After Max Wiseltier realized his mistake, he sent out a quick apology. But his email “triggered a rare, University-wide revelation,” according to the student newspaper.
“We simultaneously realized that any message, complaint, whim, link, video, or GIF could be sent to nearly 40,000 people in an instant,” the NYU Local said.
Thousands of students responded to the email, sparking what has been dubbed “Replyallcalypse.”
One student asked how everyone was doing. Another asked, “Would you rather fight 100 duck sized horses, or 1 horse sized duck?”
One just attached a picture of Nicolas Cage.
Kelly Weill at the NYU Local wrote:
“We had been given a great and terrible power. For a moment we contemplated responsibility, then gleefully tossed it aside in favor of posting pictures of cats. The ensuing hours were referred to as ‘The Reply-Allpocalypse,’ ‘The Day NYU Broke,’ and ‘Will Everyone Please Just Shut Up.'”
David Vogelsang, who works at the NYU Student Resource Center, took the blame for the incident. He accidentally used the wrong listserv to send out the email from the Bursar’s Office.
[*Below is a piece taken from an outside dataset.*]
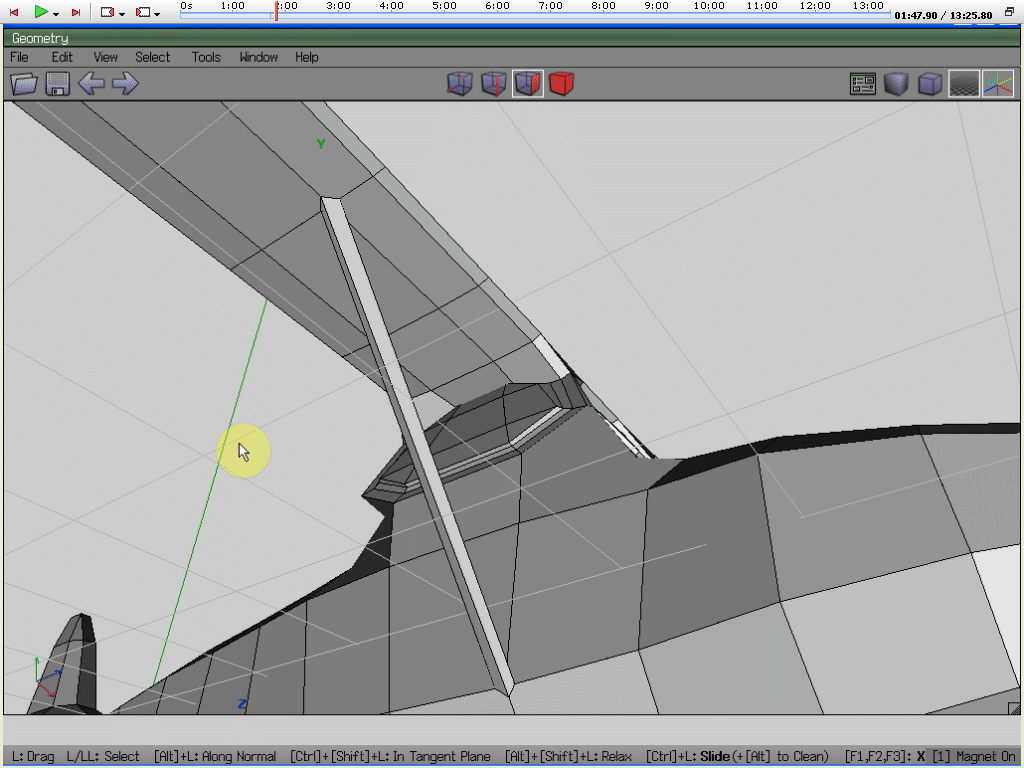Click the Open folder icon

click(x=24, y=84)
“Hi everyone,” Vogelsang wrote. “I’m the culprit behind the Lyris blunder. I was assisting the Bursar with an email message and in populating one of the SRC Listserves did not realize the list I was using was one that allowed for responses and thus the ‘replyallcalypse.'”
Vogelsang added, “I take full responsibility for this blunder and offer my sincere apologies for the frustrating situation that was created.”
For his part, Max Wiseltier said the reply all fiasco made him an Internet celebrity. So many people began sending him friend requests on Facebook that the site suggested people subscribe to him instead, “like I was a celebrity or something,” he said.
“It started this chain reaction and created sort of a frenzy as it gained awareness and snowballed more,” he said. “It’s been overwhelming but wild and it is what it is, so I’m just enjoying it all.”
Wiseltier said no one from NYU contacted him about the mistake, but the university eventually shut down the listserv to contain. But by that point “thousands upon thousands of emails had been exchanged among the students,” Wiseltier said.